Domenico Antonio Vaccaro
(Napoli, 1678-1745)

Visione di San Guglielmo d’Aquitania (?)

Olio su tela; cm 191 x 155
Prov.: Napoli, chiesa di Santa Maria
della Verità (meglio conosciuta come Sant’Agostino degli Scalzi

Questa tela contiene un enigma. Era in una chiesa agostiniana e faceva da pendant a un altro ritratto di Guglielmo d’Aquitania (stesso autore, ma i due Santi dipinti non si somigliano).
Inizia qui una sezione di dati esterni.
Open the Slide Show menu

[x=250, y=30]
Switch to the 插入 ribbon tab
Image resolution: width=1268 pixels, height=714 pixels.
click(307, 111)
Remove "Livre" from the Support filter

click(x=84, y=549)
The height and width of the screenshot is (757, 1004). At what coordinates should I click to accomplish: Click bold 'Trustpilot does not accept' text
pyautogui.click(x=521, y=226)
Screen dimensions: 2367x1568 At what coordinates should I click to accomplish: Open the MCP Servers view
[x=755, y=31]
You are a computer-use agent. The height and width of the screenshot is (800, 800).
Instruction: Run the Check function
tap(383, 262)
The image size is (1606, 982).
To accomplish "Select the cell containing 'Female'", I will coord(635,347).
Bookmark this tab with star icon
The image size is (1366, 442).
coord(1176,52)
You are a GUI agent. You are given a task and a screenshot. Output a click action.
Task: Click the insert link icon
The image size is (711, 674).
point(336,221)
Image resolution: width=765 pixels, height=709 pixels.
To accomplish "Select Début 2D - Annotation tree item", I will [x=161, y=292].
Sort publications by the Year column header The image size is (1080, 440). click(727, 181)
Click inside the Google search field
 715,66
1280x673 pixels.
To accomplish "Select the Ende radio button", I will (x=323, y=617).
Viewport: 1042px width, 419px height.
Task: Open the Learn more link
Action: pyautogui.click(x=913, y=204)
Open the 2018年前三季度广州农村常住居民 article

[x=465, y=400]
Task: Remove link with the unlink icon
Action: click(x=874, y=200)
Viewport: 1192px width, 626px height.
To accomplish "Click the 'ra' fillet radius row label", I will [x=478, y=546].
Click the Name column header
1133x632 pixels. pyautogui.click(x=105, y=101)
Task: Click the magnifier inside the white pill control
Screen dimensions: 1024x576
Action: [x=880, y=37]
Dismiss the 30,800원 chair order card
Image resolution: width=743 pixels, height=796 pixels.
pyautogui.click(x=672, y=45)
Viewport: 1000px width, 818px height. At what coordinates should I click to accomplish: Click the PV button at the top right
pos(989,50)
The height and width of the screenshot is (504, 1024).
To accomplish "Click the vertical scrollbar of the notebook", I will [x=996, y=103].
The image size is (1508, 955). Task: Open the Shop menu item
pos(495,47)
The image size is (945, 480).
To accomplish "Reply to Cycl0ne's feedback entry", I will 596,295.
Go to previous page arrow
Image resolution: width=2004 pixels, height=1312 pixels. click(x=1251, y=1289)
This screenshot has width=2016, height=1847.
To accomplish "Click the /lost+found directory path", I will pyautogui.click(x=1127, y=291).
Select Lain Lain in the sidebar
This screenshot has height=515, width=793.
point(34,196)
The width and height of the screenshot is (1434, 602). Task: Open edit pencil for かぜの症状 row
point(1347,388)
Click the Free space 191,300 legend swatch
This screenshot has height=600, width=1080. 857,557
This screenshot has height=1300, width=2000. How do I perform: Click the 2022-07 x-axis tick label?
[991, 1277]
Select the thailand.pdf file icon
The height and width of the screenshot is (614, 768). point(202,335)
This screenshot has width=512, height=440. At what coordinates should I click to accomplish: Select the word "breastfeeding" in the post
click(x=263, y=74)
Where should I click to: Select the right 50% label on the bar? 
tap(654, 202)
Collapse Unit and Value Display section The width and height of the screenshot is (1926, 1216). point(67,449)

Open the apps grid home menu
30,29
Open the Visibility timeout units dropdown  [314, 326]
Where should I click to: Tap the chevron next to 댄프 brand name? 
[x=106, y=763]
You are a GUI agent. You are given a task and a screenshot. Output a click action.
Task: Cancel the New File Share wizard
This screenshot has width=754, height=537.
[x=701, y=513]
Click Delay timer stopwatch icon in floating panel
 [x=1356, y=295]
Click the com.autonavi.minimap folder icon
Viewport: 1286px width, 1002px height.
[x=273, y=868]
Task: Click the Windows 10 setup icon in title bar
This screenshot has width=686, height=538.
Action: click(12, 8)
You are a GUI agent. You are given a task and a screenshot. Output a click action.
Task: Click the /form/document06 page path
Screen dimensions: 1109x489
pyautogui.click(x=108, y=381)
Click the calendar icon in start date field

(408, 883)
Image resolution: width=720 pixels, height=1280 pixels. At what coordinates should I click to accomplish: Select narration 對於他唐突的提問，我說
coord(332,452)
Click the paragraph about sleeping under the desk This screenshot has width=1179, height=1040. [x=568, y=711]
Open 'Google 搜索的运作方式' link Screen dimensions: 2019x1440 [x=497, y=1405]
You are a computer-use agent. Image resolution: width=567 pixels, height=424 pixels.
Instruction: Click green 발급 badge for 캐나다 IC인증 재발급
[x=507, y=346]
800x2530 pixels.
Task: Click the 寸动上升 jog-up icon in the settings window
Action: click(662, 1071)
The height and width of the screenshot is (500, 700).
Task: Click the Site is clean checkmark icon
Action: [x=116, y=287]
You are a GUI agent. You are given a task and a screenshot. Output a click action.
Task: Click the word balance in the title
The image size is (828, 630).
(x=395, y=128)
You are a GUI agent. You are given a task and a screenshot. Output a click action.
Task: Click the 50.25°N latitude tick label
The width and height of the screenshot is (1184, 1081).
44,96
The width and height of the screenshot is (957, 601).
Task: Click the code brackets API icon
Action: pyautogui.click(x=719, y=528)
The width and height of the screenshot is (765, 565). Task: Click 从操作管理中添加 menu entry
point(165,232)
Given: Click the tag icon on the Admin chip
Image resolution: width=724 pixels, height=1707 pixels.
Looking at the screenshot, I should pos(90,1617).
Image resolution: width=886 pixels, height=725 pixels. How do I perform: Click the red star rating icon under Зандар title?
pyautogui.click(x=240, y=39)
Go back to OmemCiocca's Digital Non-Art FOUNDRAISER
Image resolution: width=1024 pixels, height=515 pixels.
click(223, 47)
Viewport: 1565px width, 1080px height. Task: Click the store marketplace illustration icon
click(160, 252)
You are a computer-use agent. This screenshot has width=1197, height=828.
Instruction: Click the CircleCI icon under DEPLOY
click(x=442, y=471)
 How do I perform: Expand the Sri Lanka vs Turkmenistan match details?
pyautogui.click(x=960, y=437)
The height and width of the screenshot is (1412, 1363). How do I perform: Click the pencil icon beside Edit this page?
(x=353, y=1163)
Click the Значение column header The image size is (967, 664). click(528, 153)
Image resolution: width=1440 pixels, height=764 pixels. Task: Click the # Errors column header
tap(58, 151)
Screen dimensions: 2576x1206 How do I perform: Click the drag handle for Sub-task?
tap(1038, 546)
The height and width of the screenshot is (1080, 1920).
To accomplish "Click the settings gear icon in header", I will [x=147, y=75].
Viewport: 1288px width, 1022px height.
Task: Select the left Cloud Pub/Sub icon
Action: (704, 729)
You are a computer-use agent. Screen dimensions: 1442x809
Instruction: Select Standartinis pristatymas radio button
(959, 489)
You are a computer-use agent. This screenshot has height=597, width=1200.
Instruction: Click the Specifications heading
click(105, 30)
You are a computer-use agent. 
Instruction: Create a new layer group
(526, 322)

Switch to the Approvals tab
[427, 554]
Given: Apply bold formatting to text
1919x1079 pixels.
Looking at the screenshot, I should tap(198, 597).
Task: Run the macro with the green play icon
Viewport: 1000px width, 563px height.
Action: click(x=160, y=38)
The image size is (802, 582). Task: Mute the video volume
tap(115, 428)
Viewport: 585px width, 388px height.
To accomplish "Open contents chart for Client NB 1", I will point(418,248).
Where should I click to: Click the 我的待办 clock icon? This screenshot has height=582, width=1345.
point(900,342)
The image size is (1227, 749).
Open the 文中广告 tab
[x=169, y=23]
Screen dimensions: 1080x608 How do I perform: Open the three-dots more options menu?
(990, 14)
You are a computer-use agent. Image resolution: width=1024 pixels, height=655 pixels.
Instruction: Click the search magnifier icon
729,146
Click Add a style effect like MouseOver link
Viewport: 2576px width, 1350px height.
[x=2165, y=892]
La veste scura è agostiniana; eppure San Guglielmo, ex militare, è sempre ritratto vicino a una parte d’armatura che ne ricorda il passato, ma qui manca. Dello stesso Ordine fu Nicola da Tolentino e potrebbe esser lui l’uomo del dipinto, ché ebbe per simboli giglio e libro. Però San Nicola fu estraneo al calice con la serpe: attributo, questo, di Giacomo della Marca (combatté le eresie e scampò da un avvelenamento), caratterizzato anche lui da giglio e libro. Quindi, caso risolto? No, poiché San Giacomo fu francescano e questa nel quadro è pur sempre una veste agostiniana…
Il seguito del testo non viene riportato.